Data processing: artificial intelligence – Machine learning
Reexamination Certificate
1998-04-06
2001-12-04
Powell, Mark R. (Department: 2122)
Data processing: artificial intelligence
Machine learning
C706S014000, C706S020000, C706S062000
Reexamination Certificate
active
06327581
ABSTRACT:
COPYRIGHT NOTICE
A portion of the disclosure of this patent document contains material which is subject to copyright protection. The copyright owner has no objection to the facsimile reproduction by anyone of the patent document or the patent disclosure, as it appears in the Patent and Trademark Office file or records, but otherwise reserves all copyright rights whatsoever.
§1. BACKGROUND OF THE INVENTION
§1.1 Field of the Invention
The present invention concerns classifying objects, and more specifically, classifying objects using support vector machines. In particular, the present invention concerns methods and apparatus for building (or training) such support vector machines.
§1.2 Related Art
§1.2.1 THE NEED FOR CLASSIFICATION/RECOGNITION
To increase their utility and intelligence, machines, such as computers for example, are requested to classify (or recognize) objects to an ever increasing extent. For example, computers may use optical character recognition to classify handwritten or scanned numbers and letters. Computers may use pattern recognition to classify an image, such as a face, a fingerprint, a fighter plane, etc. Computers may also use text classification techniques to organize documents or textual information into a hierarchy of predetermined classes for example.
§1.2.2 KNOWN CLASSIFICATION/RECOGNITION METHODS
In this section, some known classification and/or recognition methods are introduced. Further, acknowledged or suspected limitations of these classification and/or recognition methods are introduced. First, rule-based classification and/or recognition is discussed in §1.2.2.1 below.
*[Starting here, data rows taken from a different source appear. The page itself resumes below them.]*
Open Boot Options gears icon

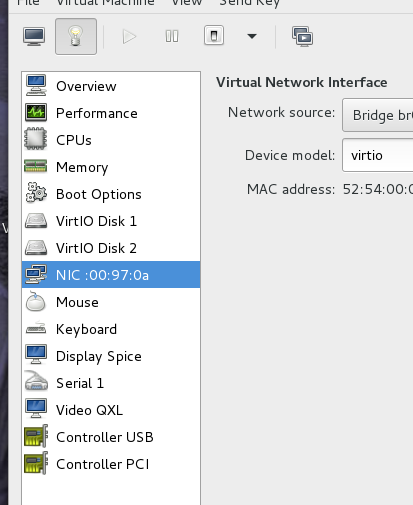point(36,193)
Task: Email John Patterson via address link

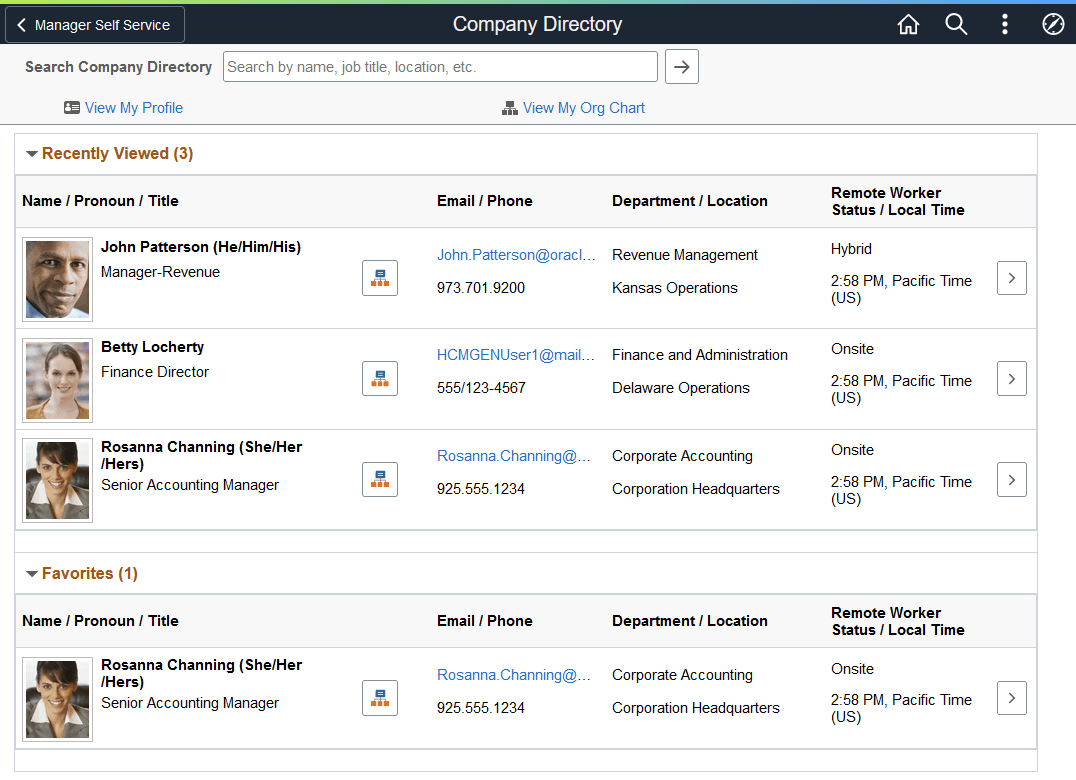Action: [x=516, y=255]
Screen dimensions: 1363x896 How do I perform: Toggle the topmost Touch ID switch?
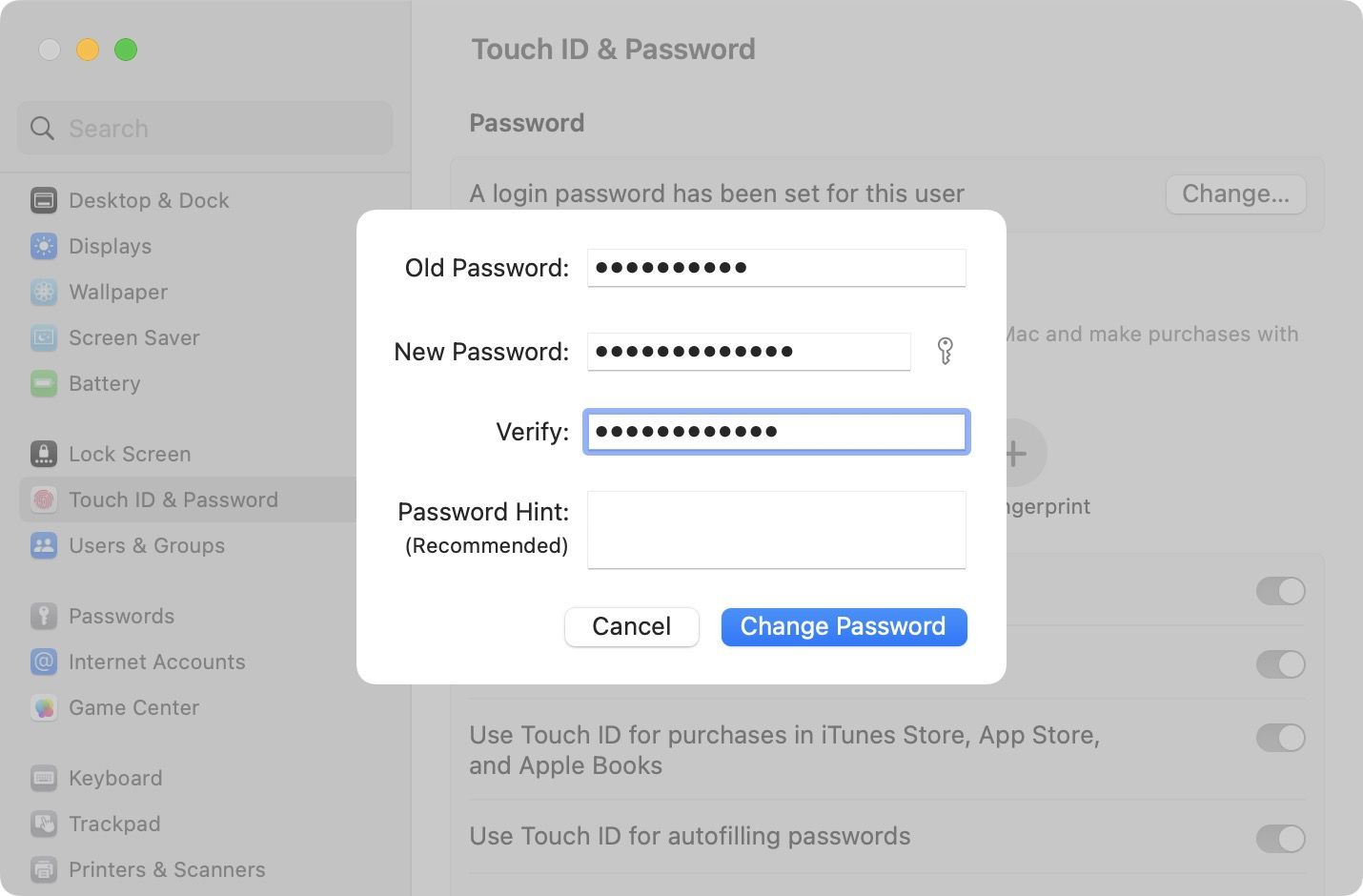pos(1281,591)
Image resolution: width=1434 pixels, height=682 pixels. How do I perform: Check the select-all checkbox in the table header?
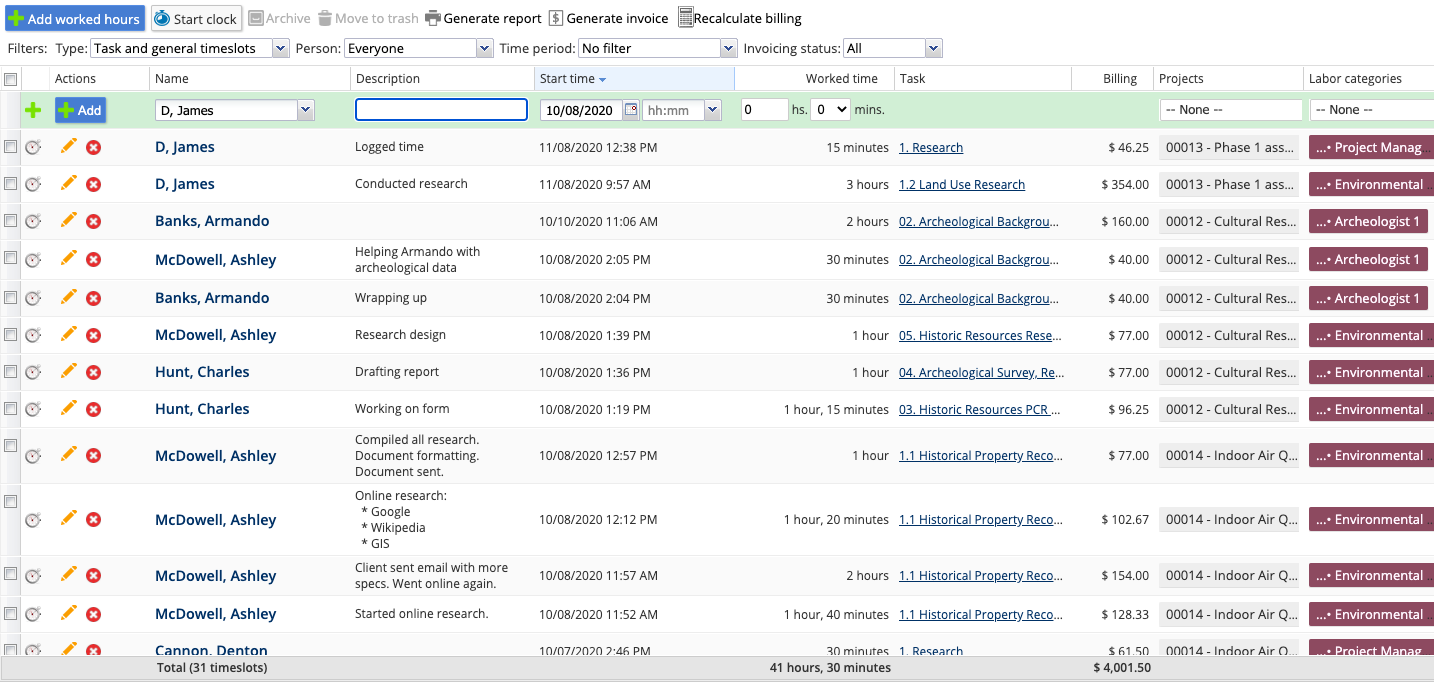(10, 79)
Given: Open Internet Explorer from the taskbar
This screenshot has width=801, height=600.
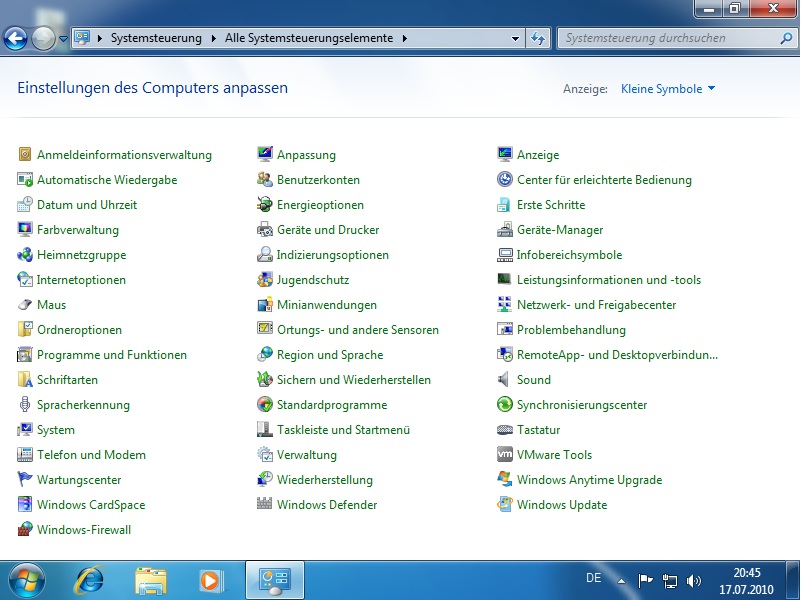Looking at the screenshot, I should point(92,579).
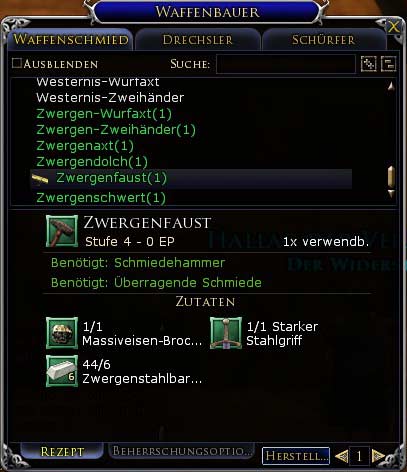Viewport: 407px width, 472px height.
Task: Switch to the Drechsler tab
Action: point(198,40)
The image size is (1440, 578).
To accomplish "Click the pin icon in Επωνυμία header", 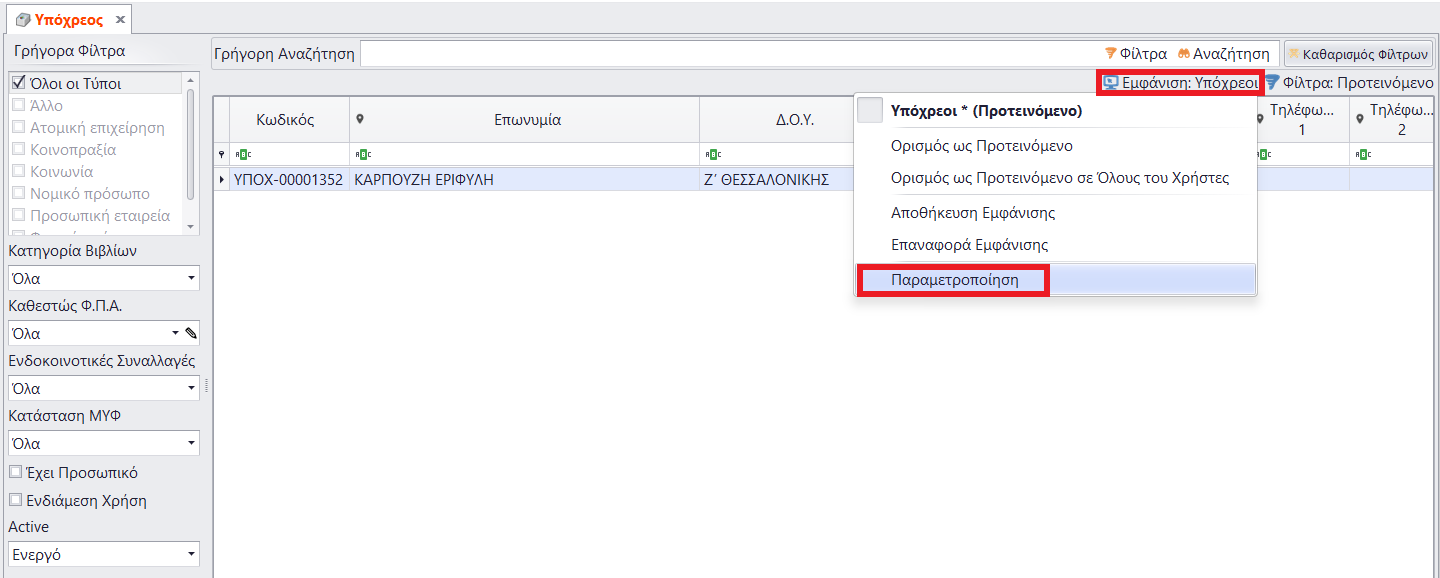I will pyautogui.click(x=360, y=119).
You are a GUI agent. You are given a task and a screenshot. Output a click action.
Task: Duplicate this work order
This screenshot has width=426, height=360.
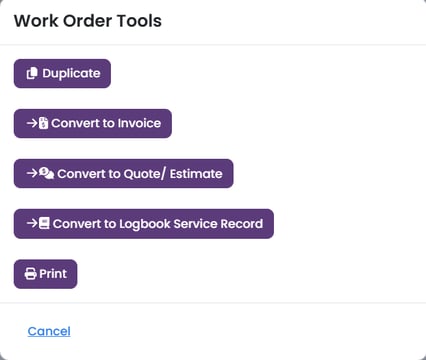pyautogui.click(x=62, y=73)
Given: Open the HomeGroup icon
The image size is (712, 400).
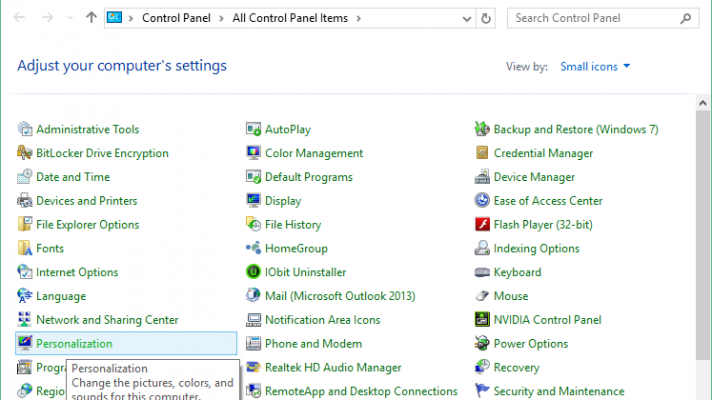Looking at the screenshot, I should (x=254, y=248).
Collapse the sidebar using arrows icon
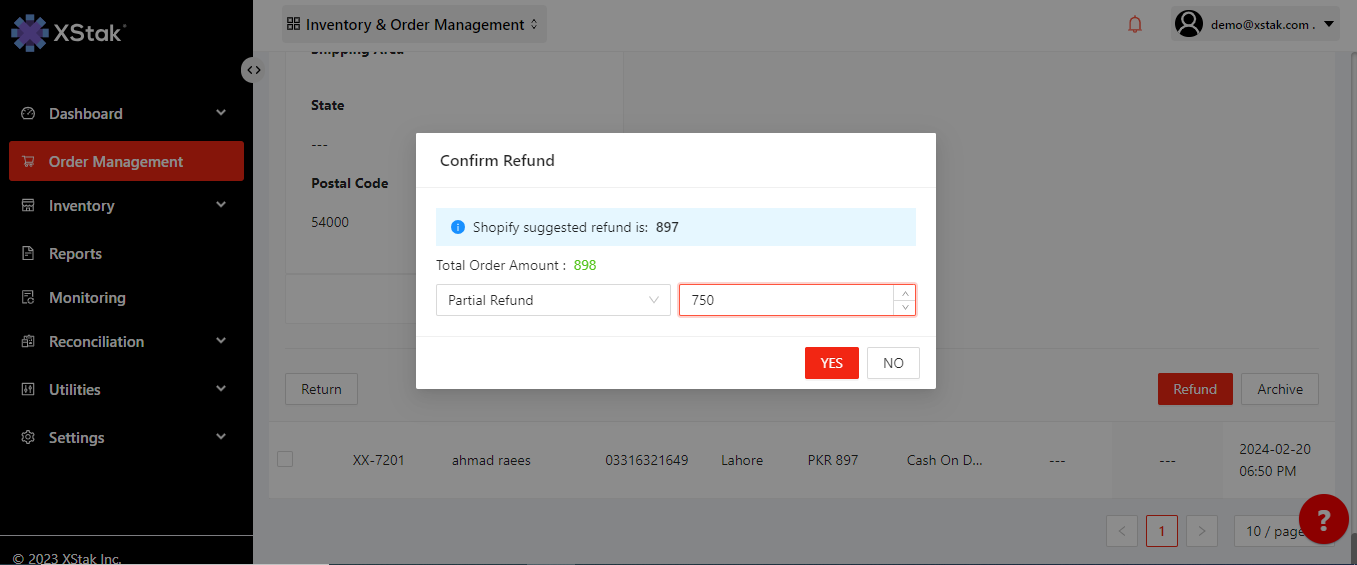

Then, classification and/or recognition systems which use both learning elements and performance elements in are discussed in §1.2.2.2.
§1.2.2.1 RULE BASED CLASSIFICATION AND RECOGNITION
In some instances, objects must be classified with absolute certainty, based on certain accepted logic. A rule-based system may be used to effect such types of classification. Basically, rule-based systems use production rules of the form:
IF condition, THEN fact.
For example, a plant may be classified as an oak tree if certain conditions or rules are met. However, in many instances, rule-based systems become unwieldy, particularly in instances where the number of measured or input values for features or characteristics) becomes large, logic for combining conditions or rules becomes complex, and/or the number of possible classes becomes large. Since humans create the rules and logic, as the complexity of rule-based classifiers increases, the likelihood of a human error being introduced increases dramatically. Thus, over the last decade or so, other types of classifiers have been used increasingly. Although these classifiers do not use static, predefined logic, as do rule-based classifiers, they have outperformed rule-based classifiers in many applications. Such classifiers are discussed in §1.2.2.2 below and typically include a learning element and a performance element. Such classifiers may include neural networks, Bayesian networks, and support vector machines. Although each of these classifiers in known, each is briefly introduced below for the reader's convenience.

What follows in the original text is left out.